CareerCup

1. By using recursion , we can solve this problem.
2. You need two Arrays one is Permuted array P[] which stores permutation numbers.
second Array is Presence Arraya Presence[] which tells whether a particular number is already included in P[] or not .

3. Compiled and tested Code for this.

#include<stdio.h>

#define TRUE 1
#define FALSE 0

void PrintArray(int *P, int n)
{
	int i=0;
	while(i<n)
	{
		printf(" %d , ", P[i] );
		i++;
	}
	printf("\n");
}

/* 
int P[]: Permutation Array which stores numbers permutation 

int Presence[]:  it store either 0 or 1 for all numbers 1 - n . 
if Presence[i] == 1, i'th number already there in P[] array. 
So we will not include that number again.

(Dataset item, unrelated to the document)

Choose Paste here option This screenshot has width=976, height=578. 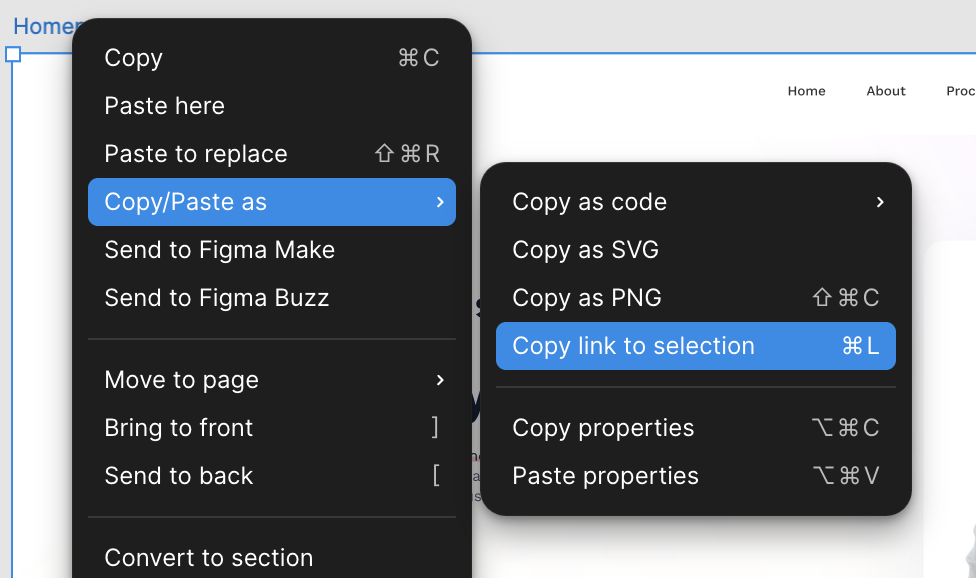click(165, 106)
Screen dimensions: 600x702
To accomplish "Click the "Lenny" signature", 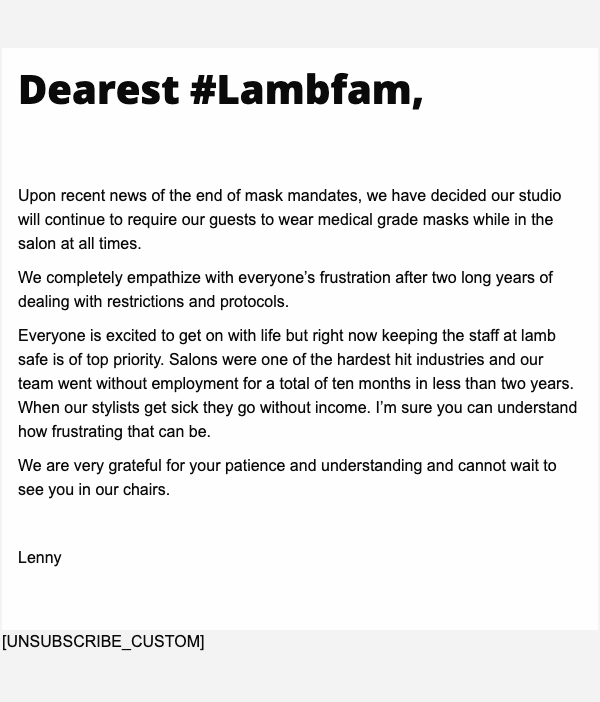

int Count: tells so far how many numbers included in Permuted Array. 
*/

void Permutations(int *P, int *Presence, int n, int count )
{
	if( count >= n ||  n <= 0)
	{
		return;
	}
	else
	{
		int i = 1;

		while(i <= n)
		{
			if( Presence[i] != TRUE )
			{
				Presence[i] = TRUE;
				P[count] = i;
				if( count + 1 == n )
				{
					PrintArray(P,n); // Print all elements in P[]
				}
				else
				{
					Permutations(P, Presence, n, count + 1 );
				}
				Presence[i] = FALSE;
				
			}
			i++;
		}
	}
}

int main()
{
	int n = 5; // 1 to 10 numbers ermutations 
	int P[n] ; // Permutation Array, which store numbers permutation
	int Presence[n]; // it store either 0 or 1 for all numbers 1 - n 
	int i =0;

	/* Intializing arrays */
	while( i < n )
	{
		P[i] = Presence[i] = 0;
		i++;
	}
 
	Permutations(P, Presence, n, 0 );

	return 0;
}

Is there any other better way ?

U can do it with single array...Call Perm(a,0).a has the integers 1 to n

Perm(int[] a,int start){
  if(start==a.length){
    Print a
    return;
  }
  int temp;
  for(int i=start;i<a.length;i++){
    swap(a[start],a[i])
    Perm(a,start+1)
    swap(a[start],a[i])
  }
}